Photography, Styling, Modelling by Rhea Gupte
This year, I decided at the very beginning, is going to be a year of execution. There is a lot that goes on in the mind and never comes down on paper, on a screen, on something tangible. To be shared. That, I feel is the biggest loss, to self, to the idea and to the practice of thinking and brainstorming. What is accomplished if the thought never went on to a different stage? Was never experienced, by yourself or anybody around you. I feel this loss at several occasions, due to lack of time and lack of planning. Thoughts remain just that. Contained within a singular vessel. Stagnating.
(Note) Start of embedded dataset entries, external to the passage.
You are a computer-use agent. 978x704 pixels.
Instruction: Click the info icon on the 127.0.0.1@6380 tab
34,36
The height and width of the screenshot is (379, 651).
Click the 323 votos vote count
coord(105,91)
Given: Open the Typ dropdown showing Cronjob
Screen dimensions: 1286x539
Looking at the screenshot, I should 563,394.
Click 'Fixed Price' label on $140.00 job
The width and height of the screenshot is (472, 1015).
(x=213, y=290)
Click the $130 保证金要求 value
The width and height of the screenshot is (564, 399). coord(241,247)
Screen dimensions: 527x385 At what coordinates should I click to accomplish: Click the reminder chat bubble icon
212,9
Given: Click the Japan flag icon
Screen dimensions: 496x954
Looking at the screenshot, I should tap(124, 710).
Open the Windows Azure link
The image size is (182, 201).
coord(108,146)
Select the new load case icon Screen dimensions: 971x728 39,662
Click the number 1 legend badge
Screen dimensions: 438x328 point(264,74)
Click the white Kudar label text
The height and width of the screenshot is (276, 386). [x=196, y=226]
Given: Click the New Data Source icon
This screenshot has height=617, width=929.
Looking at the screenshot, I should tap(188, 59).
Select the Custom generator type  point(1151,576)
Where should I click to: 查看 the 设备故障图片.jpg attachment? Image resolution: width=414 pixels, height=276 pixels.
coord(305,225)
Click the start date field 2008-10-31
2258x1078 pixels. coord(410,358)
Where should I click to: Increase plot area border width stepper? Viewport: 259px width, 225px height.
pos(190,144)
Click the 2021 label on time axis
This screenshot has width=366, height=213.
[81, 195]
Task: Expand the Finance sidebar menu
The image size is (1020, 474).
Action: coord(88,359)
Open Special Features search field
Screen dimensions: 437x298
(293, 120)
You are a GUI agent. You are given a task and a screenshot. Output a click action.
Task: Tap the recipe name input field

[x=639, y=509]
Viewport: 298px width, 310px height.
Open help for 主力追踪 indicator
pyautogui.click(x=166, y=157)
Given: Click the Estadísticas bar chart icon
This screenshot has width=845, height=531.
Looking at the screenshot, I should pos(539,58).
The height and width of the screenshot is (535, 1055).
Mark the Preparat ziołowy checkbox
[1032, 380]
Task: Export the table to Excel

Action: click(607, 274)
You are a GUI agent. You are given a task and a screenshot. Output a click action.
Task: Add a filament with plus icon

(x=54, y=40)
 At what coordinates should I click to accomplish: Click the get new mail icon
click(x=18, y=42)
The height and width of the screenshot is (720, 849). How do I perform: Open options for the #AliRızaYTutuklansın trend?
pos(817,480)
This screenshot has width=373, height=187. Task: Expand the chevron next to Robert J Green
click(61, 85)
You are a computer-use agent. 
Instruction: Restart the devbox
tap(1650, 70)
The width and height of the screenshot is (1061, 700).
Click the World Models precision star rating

The word ‘stagnant’ has a specially dedicated dark place within me. A fear almost. A constant urge to stay as far away and as less relatable to it’s meaning as possible. Being the epitome of lack of growth and change, this negative word often serves as positive reinforcement, motivation and inspiration for me to keep going, to try different things and to turn those fleeting thoughts into real projects.
That is when self-doubt kicks in. Is this idea worth spending this much time on? Why is this idea so great? What is great about it? Do I think it’s good only because I thought of it? Self doubt is my best friend if I indulge it in small doses. It makes me analyse and answer my own questions and many a times keeps me from wasting my time on an idea, which, when pondered over often seems worthless. It urges me to speak about my ideas to my closest friends who approach it with a thought process entirely unknown to me, with a set of fresh eyes. Impartially.
When all of these initial emotions, doubts and complexities pass, I am left with only one feeling. The joy of creation. This is when I feel like a magical unicorn, pastel-maned and fluffy-winged of course, who can make anything happen. To create, is the best feeling I have come across so far, second only to love. The happiness derived from it is pure. It is in the work process, the editing, the problem-solving, the execution and completion.
Once completed, the thrill is over. Self doubt asks me whether I could have done this a million other ways and stagnation points out the similarities with some of my other work. I decide to take their feedback and run with it, pour all of it into the next project, the next thought, the next entry in my travel journal.